# [RECORDS TO USE]
*-*-*

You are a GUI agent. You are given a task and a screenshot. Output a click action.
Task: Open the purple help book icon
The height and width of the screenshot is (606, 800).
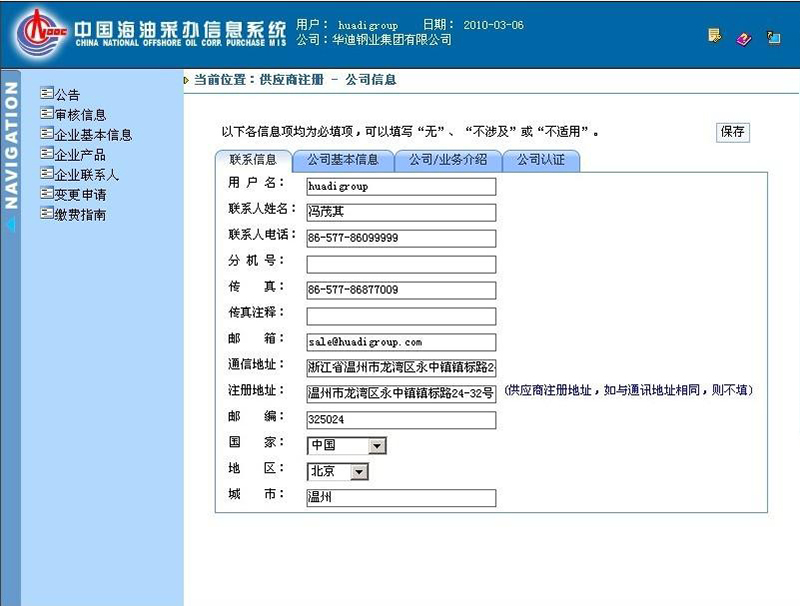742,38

*-*-*

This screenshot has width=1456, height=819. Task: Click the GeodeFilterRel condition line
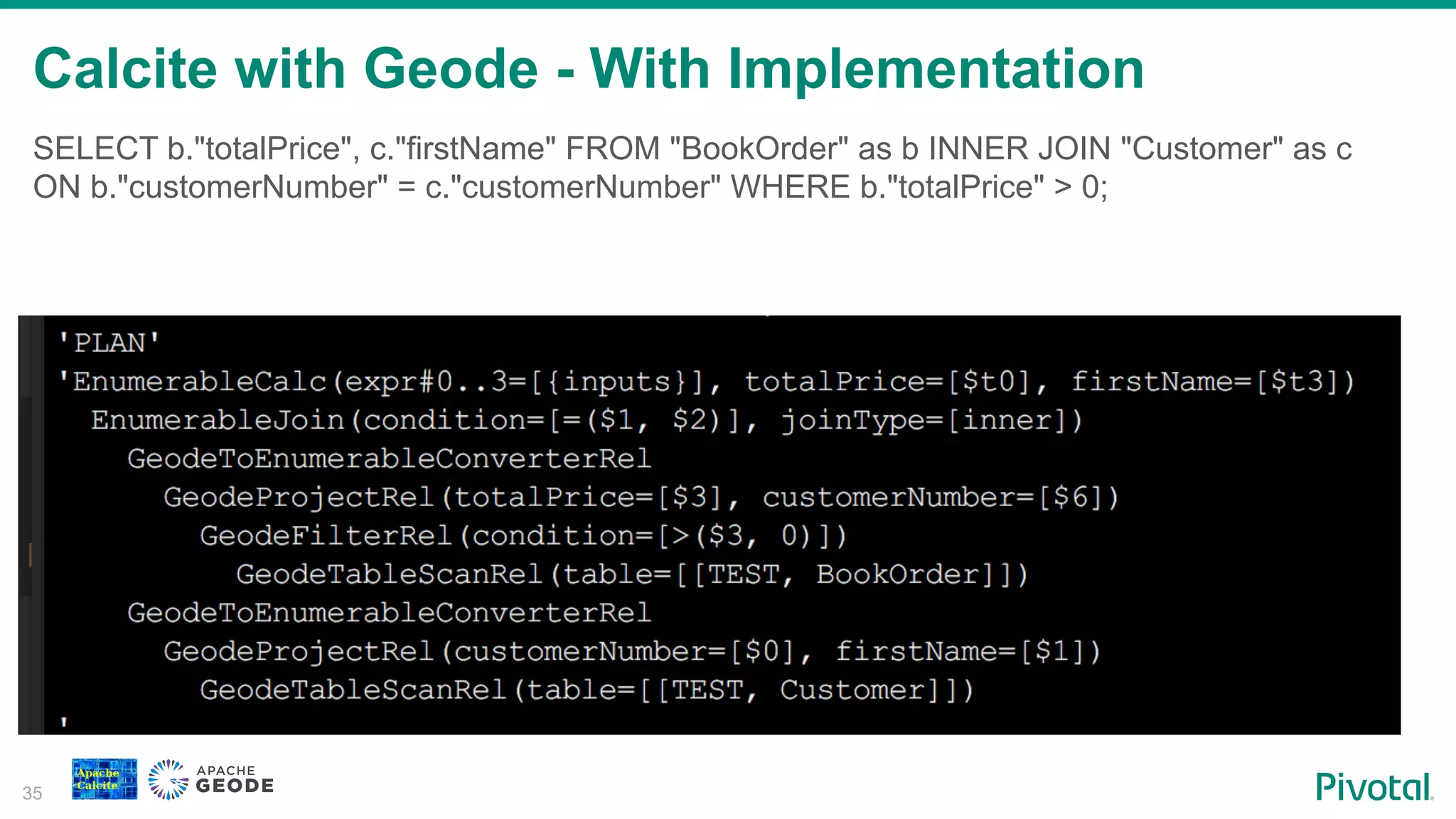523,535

*-*-*

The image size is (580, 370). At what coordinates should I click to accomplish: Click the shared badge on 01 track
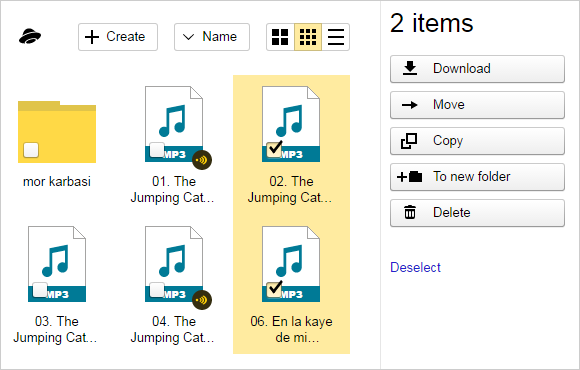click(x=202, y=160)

*-*-*

# [INSTRUCTIONS FOR THE TASK]
Please arrange everything from the line containing "The image size" down to the line containing "click(x=202, y=160)" in the records as a JSON list of strings, one per line, with blank lines omitted and the pictures left out.

# [OUTPUT BELOW]
[
  "The image size is (580, 370). At what coordinates should I click to accomplish: Click the shared badge on 01 track",
  "click(x=202, y=160)"
]